Cat Jones is the adult, married Catherine Kelly and the anchor whom Anna replaced for two years. Both the teenage Catherine and the adult Cat serve as foils for Anna. Because Anna saw her own loneliness in Catherine, she tried to include her in her teenage social group. Both received transformative makeovers from the other girls, and both had home lives defined by a single, devastating loss. Anna’s loss of her father disordered her world, and the death of Catherine’s sister warped her family’s world. Anna and Catherine were also victims of the same people. Rachel groomed Anna and bullied Catherine, and both were sexually assaulted the night of Anna’s birthday by men who paid Rachel. Anna abandoned the unconscious Catherine, a choice that left one with guilt and the other with resentment years later.
As adults, Anna doesn’t recognize Cat but sees her as the embodiment of the life she’s been denied. The two were pregnant around the same time, but Cat’s daughter is still alive. Cat’s the official anchor, and Anna’s the substitute. She and Anna both dye their hair red. Anna once had an affair with Richard, who is Cat’s husband. In their final confrontation, Cat explains her perspective. She accuses Anna:
You ruined my life […] You pretended to be my friend […] You ruined my childhood. You followed me to London, pretended not to know who I was, so I pretended too. But then you tried to steal my job. And then you tried to steal my husband, and now— (272).

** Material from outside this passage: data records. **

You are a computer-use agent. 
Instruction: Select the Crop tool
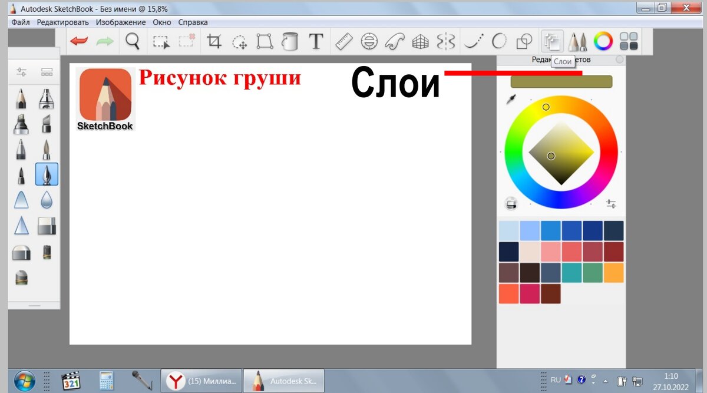[214, 41]
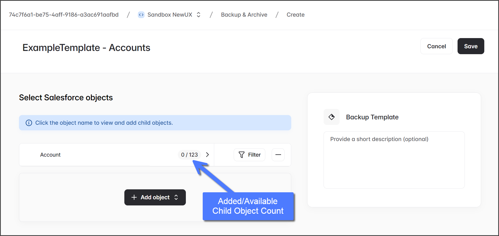Click the info icon in the blue banner
499x236 pixels.
point(29,123)
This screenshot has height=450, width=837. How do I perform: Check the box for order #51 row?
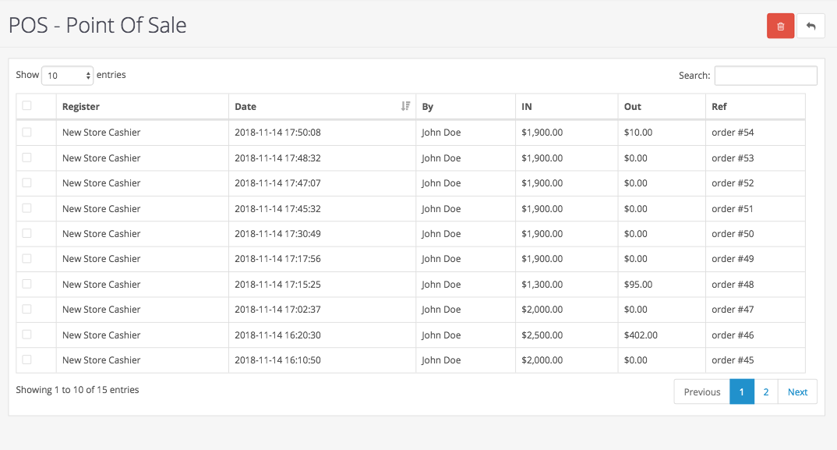[x=27, y=208]
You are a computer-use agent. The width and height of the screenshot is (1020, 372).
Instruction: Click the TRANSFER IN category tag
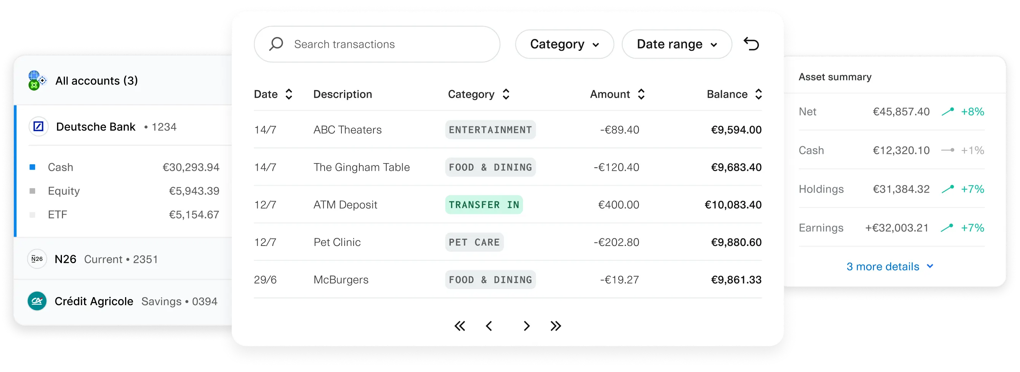(x=484, y=205)
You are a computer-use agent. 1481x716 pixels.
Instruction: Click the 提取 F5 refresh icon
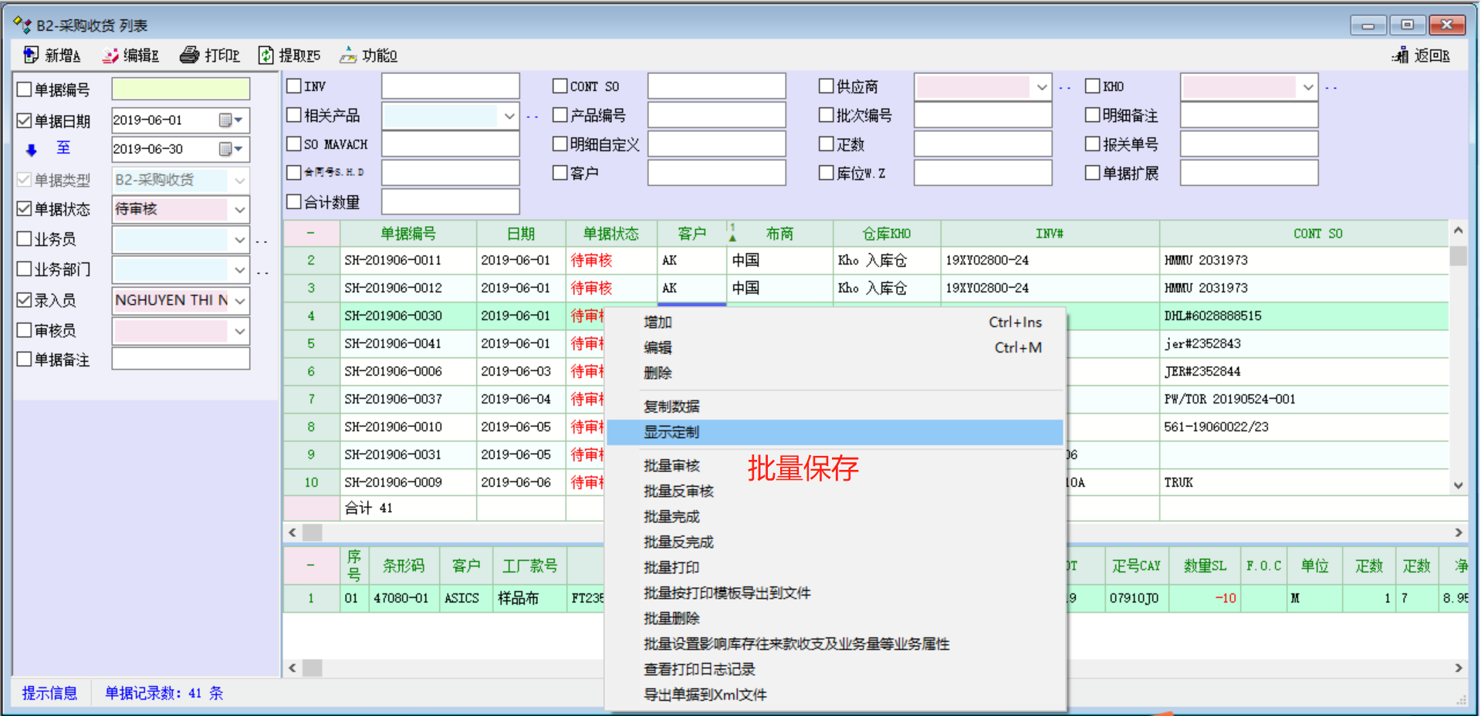click(x=265, y=55)
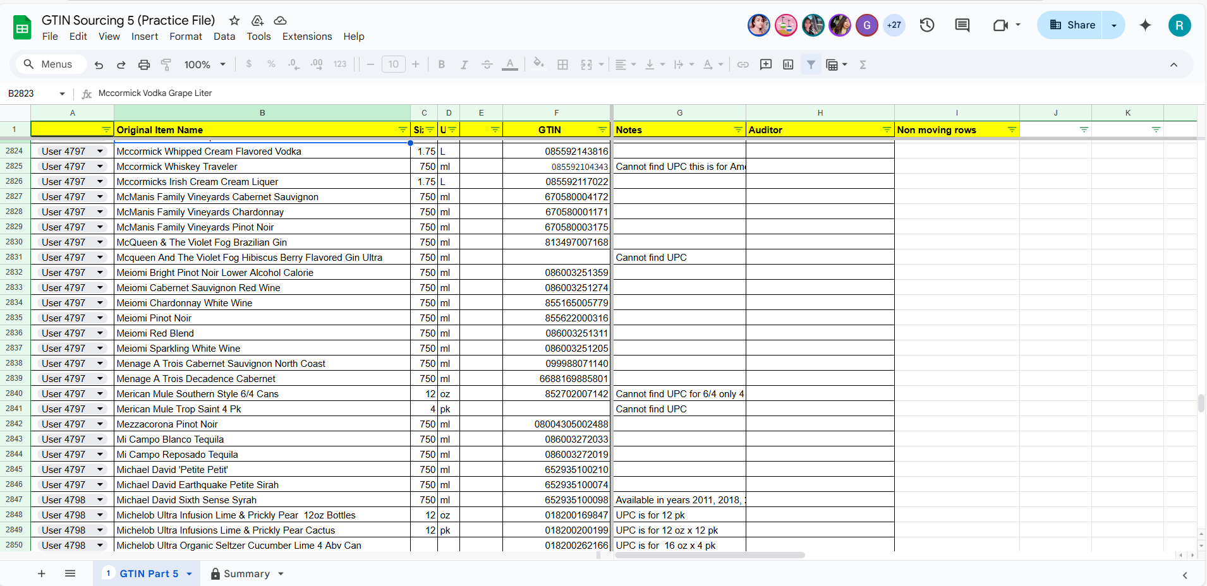Open the functions sigma icon
Screen dimensions: 1207x586
pyautogui.click(x=863, y=64)
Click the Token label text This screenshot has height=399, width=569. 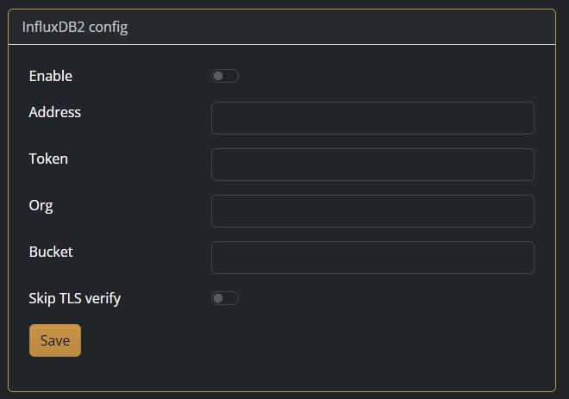coord(48,159)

The sound of a gunshot stops Cat before she can accuse Anna of Mrs. Andrews’s crimes, which include briefly kidnapping Cat’s children, killing Richard, and framing her for all the murders. This succinct narrative is interesting because of how plausible it is. Cat not only serves as a foil for Anna but also provides the text with an alternative interpretation of Anna.
Rachel Hopkins, Helen Wang, and Zoe Harper are the first three murder victims of the present-tense narrative. Rachel was the leader of the high school group. She stole from charity; groomed, bullied, and abused other girls; sold nude photos of her underage friends; and blackmailed people. Mrs. Andrews sees Helen and Zoe as Rachel’s accomplices: “None of the other girls were as bad as Rachel; she turned them into the worst versions of themselves. But they let her” (224). The text portrays Helen as hungry for power and praise, still close friends with Rachel all these years later. As a teenager, Zoe generated income by stealing neighborhood cats, returning them when a reward was offered, and killing them for their fur when it was not. She mutilated Anna’s new kitten after the birthday party. The text implies that she still kills cats and turns their fur into cushion covers.